De plus en plus, les différences qui séparent les places de athlètes sont infimes. Jadis en secondes, puis en dixièmes de seconde, maintenant on compte les centièmes de seconde… à quand le millième?

Le dopage, c’est la grande tentation des athlètes qui ont donné beaucoup d’eux ou d’elles-mêmes pour souvent peu de reconnaissance. La loterie génétique en favorise quelques-uns. Et les matériaux hi-tech font le reste. Et malgré tout, il en manque parfois si peu pour monter sur le podium…

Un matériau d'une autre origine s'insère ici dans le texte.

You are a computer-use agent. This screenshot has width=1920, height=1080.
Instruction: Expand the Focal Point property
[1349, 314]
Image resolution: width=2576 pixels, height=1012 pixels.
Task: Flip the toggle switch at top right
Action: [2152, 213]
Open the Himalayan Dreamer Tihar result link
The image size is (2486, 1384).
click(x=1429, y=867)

Avez-vous remarqué comme on oublie vite un athlète qui arrive en 2e, 3e ou 4e place (la médaille en chocolat, que j’appelle)? Dans ce conditions, et avec les nouvelles tehniques de dopage indétectables, la tentation est forte… Et quand le dieu du stade se fait pincer? L’opprobe s’abat sur ceux qui ont cédé à la tentation de tricher – ou cédé à leur entraineur!

Et les efforts des athlètes? Ou ceux qui ont un accident et ne peuvent finir? Nous en avons eu la triste expérience avec l’accident du jeune lugeur géorgien. J’espère qu’il n’y aura pas d’autre accident mortel aux Jeux.

J’entends les commentateurs depuis des semaines: le Canada devrait récolter 15 médailles, non 20, dont 5 en or…

Cette attitude de se « réserver » des médailles m’irrite, comme si cela nous était dû! Je rappelle que la majorité des  pays, avec peu de moyens, vont vivre l’idéal de participer sans gagner. Et les huit ou dix pays les plus, ahem! « développés », ceux qui peuvent comme nous trouver des millions pour l’entrainement des athlètes amateurs, se font les prognostics. (En passant, la Colombie Britannique a coupé son budget annuel des arts de 46  à… 3 millions)

Tous les athlètes ne gagneront pas, mais tout participeront. Déjà, c’est tout un travail pour être sélectionné aux Jeux…

À vous tous et toutes, athlètes dont la carrière risque parfois d’être courte, j’attribue, pour vos efforts, la médaille en chocolat noir à 65 % de cacao!

:^)

))))))))))))))

Référence olympique en science-fiction:

Les Olympiades truquées, de Joelle Wintrebert, Bifrost-Étoile vives, 1998
Un bon suspense qui montre le très lourd prix à payer pour atteindre le podium, quand le dopage est institutionnalisé!